Perfecting the Plaque...

I took this shot in early to mid October (2003) after the wife took me to the Mall er' I mean "Land-Fill" in search of treasure...
I was stunned to read on http://www.backyardmetalcasting.com/ 's forum about a tank that let loose and resulted in some very serious injuries.
In contrast to the usual jawing about beer-swilling good-times and running on the edge... this picture is kind of eerie.
Tanks are pressurized vessels and are probably best left alone, or handled with an added measure of caution.

As I was all out of stock, I had to get some scrap ready for this session of casting. On the left is your basic Briggs & Stratton 3.5 HP Lawnmower motor, which really didn't have has much metal as I thought it might. The Outboard is a 1950's Viking that was OEM'd by the Sears company in the days that everything came from a catalogue.
The Viking 2 cylinder 2-stroke was removed, leaving a Vintage drive assembly that will be "Electrified" in the future.
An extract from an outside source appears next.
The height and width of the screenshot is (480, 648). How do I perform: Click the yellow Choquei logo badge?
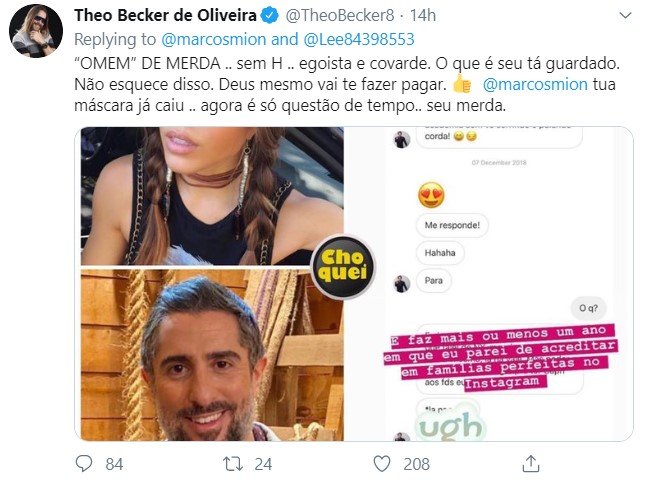click(343, 266)
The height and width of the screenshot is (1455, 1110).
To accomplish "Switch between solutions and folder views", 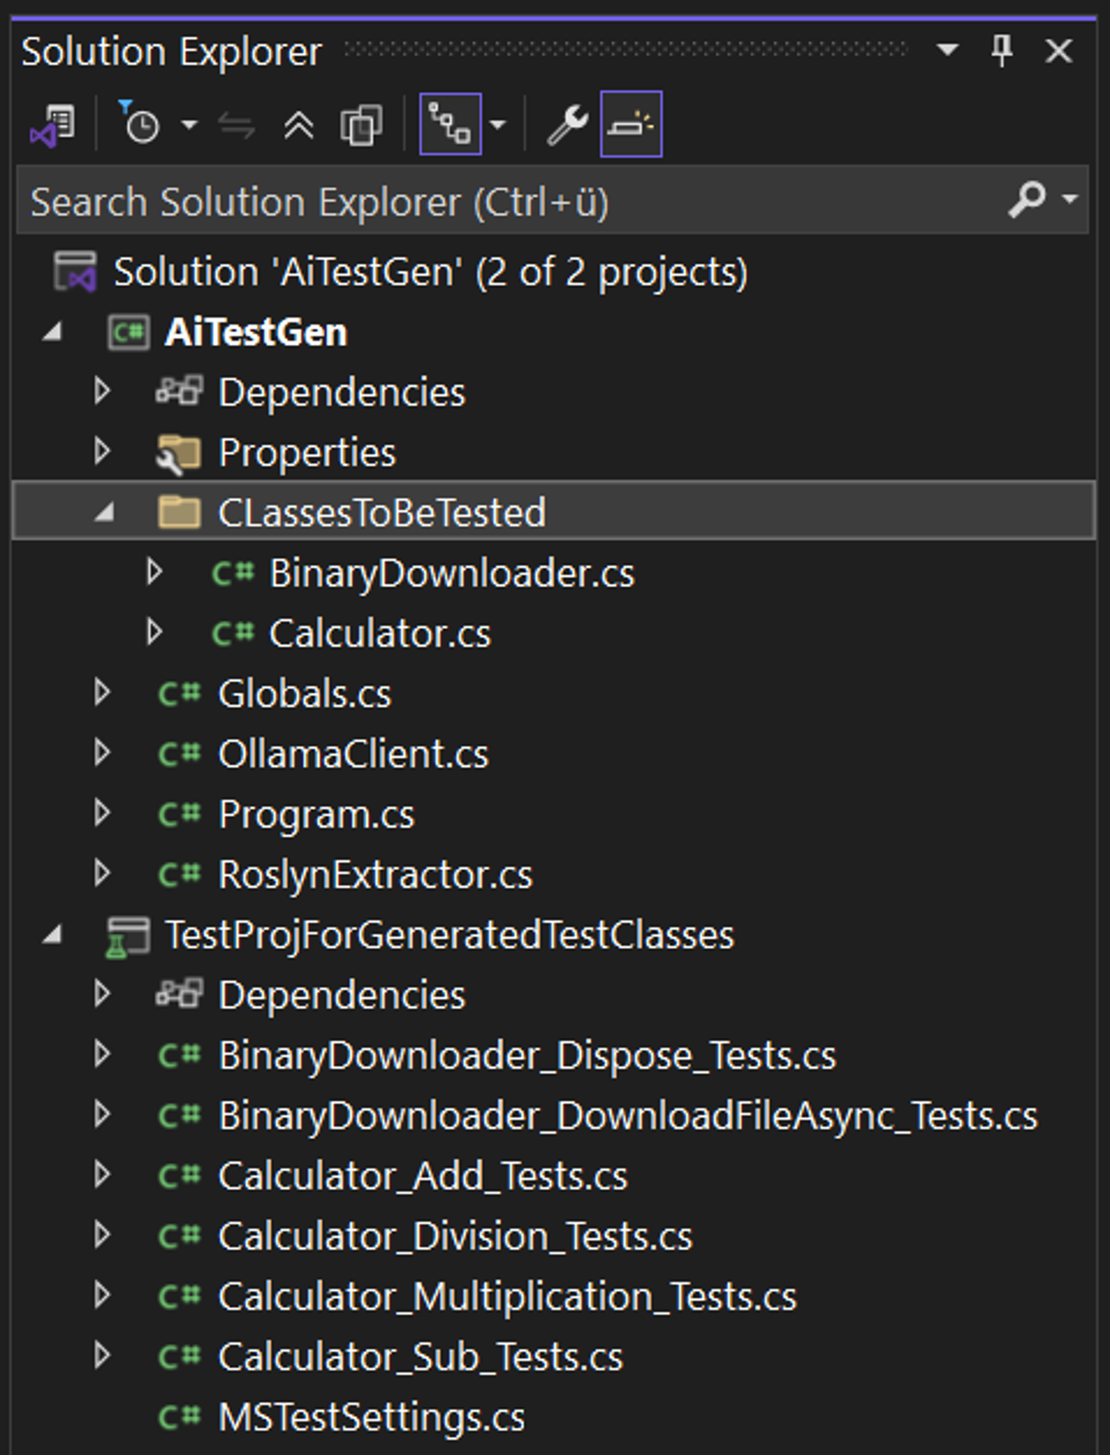I will pyautogui.click(x=52, y=125).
The castings were so impressive that I was in awe at the fact they were made 50 years ago. Stripping both engines had a calming effect as I liberated the metal for a higher purpose.

So, with a source of Aluminum, stripped down and busted-up with the wood splitter, I'm ready to rip into the next phase of casting.
The idea is to try and approach a repeatable consistent finish, and stream-line the production process. My reference for surface finish has been Dave Kush's Plaster Dip Process.
Since I'm interested specifically in Plaque Manufacture, there has been some modification, as a straight dip doesn't quite work.
The plaster of paris is mixed to the consistency of sour cream and laid into the surface of the plaque. The mixture is squeegee'd over the surface a few times to ensure that as much material is worked into the smallest openings.
Air Bubbles appear to be a non issue at this point, and the items are left for a week to dry. I doubt that a week is needed, but the last chance I had to work on this was the week prior.
Of the 4 (four) plaques, this had an interesting flaw (pictured on the left) where a small hole in the bottom of the "g" in Lodge sprung a leak that filled an air pocket between the surface of the Plaster and the sand. The point of the plaster is to allow the foam mold to be positioned with the lettering faced down, to get maximum effect of the metal filling the void left by the foam.
The image on the right is proof that some progress is being made, as the surface is the smoothest that I've achieved to date.
There is a minor amount of distortion, but the challenge in this image is more on the milling of the foam than how it poured out.
The match stick offers a point of scale and helps illustrate the quality of the surface. Of the 4 plaques this is the only one that had all 4 digits of the year intact, the other three had minor variations in the "filling in" of the loop in the 9 and/or 6.
The choice is to thin the mix even more or try using a tooth-pick to release trapped air pockets in the tighter spots. My inclination is to try and avoid too much fiddling and fine detail touchup as the plaster is laid in, so thinner will be the next step
Here are the results from the NOVA grill emblem, again a huge step forward, but still not good enough to consider a success, the 4 flaws are the loop in the "9", the top inner vertex of the "V", center of the "A" and a line cut through the second "S" in the SS logo.
The last flaw was me running the wrong Gcode after the foam was done... Now that was due to talking with a beer and not paying attention.
In closing, if you're into "Hobby Casting", invest in yourself and follow a few forums that have a good cross section of casters to learn from, and watch for posting that could save your skin or even your life.